■ Problem to work on ■
Look below for the line that has "1260x561 pixels.". Set down the lines from there through the line that has "Given: Select the 'first attempt' cell", exactly as written.

■ Available records ■
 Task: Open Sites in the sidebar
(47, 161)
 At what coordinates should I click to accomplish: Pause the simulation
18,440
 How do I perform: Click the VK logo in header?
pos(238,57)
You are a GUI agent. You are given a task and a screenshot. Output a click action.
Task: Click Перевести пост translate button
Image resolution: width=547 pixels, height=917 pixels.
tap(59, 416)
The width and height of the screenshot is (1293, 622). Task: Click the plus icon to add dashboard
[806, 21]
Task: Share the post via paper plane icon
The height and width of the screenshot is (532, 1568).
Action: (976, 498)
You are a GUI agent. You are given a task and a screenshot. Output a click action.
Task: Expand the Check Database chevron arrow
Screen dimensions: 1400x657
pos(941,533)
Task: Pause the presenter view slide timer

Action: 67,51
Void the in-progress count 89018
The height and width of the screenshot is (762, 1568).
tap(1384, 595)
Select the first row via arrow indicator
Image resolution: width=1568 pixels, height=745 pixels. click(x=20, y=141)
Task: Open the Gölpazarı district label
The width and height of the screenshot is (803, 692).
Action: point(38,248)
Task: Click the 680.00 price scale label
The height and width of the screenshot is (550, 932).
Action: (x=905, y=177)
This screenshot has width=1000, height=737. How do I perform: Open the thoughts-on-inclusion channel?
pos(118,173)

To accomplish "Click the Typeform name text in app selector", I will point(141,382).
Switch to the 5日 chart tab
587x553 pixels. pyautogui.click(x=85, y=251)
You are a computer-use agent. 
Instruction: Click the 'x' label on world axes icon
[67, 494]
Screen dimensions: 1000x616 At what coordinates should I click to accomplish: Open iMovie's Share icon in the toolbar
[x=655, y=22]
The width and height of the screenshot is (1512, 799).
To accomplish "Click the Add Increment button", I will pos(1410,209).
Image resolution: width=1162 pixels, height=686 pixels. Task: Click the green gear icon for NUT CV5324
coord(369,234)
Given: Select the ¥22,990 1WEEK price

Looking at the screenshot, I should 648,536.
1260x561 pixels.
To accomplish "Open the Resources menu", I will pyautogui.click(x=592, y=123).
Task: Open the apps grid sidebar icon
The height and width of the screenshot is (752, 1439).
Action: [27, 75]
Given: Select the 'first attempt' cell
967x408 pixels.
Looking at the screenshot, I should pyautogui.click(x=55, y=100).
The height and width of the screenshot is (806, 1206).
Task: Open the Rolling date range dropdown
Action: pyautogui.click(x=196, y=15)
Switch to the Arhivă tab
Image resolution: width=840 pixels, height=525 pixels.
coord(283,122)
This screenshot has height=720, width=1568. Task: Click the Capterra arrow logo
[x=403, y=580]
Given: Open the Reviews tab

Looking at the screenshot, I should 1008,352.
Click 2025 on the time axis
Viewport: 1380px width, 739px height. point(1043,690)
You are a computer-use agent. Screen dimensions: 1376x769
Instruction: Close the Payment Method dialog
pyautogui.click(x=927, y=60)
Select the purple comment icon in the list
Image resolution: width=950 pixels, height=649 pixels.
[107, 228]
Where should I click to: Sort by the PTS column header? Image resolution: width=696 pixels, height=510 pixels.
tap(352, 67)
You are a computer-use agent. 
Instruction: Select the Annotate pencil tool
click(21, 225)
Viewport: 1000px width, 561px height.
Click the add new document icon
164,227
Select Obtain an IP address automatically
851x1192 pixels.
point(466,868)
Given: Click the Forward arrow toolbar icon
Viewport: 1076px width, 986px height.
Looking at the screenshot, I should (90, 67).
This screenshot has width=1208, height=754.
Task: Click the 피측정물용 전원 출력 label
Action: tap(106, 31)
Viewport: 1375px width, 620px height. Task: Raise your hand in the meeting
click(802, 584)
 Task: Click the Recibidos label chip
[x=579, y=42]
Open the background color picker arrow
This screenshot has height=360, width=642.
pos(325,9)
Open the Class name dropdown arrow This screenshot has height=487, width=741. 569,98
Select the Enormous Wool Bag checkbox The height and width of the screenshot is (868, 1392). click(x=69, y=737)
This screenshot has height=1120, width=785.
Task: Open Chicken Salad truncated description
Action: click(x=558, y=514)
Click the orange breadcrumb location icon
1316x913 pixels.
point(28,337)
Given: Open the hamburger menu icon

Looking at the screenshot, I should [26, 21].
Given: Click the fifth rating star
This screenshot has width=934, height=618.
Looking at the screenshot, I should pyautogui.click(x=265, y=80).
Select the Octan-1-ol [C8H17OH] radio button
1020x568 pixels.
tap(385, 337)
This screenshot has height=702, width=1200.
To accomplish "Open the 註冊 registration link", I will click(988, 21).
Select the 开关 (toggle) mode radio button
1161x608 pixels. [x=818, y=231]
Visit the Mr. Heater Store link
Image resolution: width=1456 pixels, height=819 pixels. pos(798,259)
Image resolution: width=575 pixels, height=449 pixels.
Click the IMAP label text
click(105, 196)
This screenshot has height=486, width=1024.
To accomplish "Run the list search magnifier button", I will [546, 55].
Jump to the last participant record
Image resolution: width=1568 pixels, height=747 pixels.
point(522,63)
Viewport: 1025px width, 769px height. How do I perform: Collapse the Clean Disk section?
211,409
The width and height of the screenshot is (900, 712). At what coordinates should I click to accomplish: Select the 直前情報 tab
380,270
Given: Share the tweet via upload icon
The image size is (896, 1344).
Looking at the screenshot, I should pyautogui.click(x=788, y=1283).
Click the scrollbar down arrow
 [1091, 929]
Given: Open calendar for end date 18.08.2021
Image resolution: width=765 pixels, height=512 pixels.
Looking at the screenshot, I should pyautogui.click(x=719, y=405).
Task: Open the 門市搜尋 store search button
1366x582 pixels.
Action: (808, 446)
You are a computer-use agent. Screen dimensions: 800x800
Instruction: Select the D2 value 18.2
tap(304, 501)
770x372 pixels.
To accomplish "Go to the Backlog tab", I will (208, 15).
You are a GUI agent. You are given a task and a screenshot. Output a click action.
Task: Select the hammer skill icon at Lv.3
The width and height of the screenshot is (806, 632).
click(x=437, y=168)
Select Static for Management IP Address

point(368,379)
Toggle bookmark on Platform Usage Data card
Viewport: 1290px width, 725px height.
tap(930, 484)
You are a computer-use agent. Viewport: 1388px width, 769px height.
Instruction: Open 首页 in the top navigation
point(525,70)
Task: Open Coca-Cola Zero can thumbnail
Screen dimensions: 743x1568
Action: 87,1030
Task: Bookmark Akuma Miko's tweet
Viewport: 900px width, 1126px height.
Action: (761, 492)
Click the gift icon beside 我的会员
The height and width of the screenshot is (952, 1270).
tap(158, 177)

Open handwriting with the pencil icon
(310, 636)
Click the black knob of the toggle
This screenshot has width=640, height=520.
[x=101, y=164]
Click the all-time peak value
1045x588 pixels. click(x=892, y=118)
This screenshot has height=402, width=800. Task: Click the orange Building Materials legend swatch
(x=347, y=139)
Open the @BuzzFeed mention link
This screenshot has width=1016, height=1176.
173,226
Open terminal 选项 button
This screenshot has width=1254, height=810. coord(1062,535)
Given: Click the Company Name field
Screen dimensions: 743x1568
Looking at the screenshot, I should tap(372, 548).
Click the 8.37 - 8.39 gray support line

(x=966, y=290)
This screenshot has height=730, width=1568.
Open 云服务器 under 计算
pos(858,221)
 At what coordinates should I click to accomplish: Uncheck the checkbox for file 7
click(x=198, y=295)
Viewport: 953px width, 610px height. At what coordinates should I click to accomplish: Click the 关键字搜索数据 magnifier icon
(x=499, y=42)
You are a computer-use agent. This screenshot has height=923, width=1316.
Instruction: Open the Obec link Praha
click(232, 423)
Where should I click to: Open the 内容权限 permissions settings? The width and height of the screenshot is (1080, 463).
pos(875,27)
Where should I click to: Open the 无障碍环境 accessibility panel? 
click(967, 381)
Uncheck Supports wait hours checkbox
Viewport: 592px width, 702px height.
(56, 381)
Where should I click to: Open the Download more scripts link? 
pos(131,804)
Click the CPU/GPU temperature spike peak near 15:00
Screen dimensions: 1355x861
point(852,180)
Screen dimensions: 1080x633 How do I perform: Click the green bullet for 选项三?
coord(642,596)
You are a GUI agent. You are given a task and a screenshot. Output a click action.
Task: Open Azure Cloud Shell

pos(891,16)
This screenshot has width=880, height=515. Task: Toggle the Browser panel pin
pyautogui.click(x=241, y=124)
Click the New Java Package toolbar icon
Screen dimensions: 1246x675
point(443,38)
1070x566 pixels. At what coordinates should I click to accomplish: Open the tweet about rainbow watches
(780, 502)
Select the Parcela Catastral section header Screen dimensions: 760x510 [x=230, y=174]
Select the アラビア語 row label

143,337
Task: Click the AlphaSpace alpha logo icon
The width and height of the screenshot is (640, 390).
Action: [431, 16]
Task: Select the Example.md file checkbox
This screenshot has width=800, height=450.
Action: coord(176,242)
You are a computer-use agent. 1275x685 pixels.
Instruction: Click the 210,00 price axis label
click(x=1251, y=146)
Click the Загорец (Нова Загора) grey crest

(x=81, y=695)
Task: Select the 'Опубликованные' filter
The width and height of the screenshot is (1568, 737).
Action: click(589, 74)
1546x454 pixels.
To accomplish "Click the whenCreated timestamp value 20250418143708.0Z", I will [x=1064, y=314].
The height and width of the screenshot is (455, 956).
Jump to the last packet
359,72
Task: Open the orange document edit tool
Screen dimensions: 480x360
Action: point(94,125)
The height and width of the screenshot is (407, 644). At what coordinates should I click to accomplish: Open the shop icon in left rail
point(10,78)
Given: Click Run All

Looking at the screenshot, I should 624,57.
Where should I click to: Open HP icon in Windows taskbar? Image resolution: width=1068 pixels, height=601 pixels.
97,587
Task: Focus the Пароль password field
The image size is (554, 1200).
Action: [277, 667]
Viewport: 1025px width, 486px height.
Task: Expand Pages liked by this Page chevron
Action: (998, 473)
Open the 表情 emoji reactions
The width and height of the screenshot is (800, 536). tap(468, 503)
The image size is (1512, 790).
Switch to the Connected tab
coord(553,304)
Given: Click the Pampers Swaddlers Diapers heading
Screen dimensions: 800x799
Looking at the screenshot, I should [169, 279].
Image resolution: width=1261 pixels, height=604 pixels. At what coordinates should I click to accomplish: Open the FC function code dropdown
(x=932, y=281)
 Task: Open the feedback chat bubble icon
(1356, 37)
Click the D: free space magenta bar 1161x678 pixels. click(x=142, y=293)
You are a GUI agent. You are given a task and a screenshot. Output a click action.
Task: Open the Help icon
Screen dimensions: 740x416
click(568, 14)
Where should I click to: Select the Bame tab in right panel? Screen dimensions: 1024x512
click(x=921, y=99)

■ Result ■
1260x561 pixels.
To accomplish "Open the Resources menu", I will pyautogui.click(x=592, y=123).
Task: Open the apps grid sidebar icon
The height and width of the screenshot is (752, 1439).
Action: [27, 75]
Given: Select the 'first attempt' cell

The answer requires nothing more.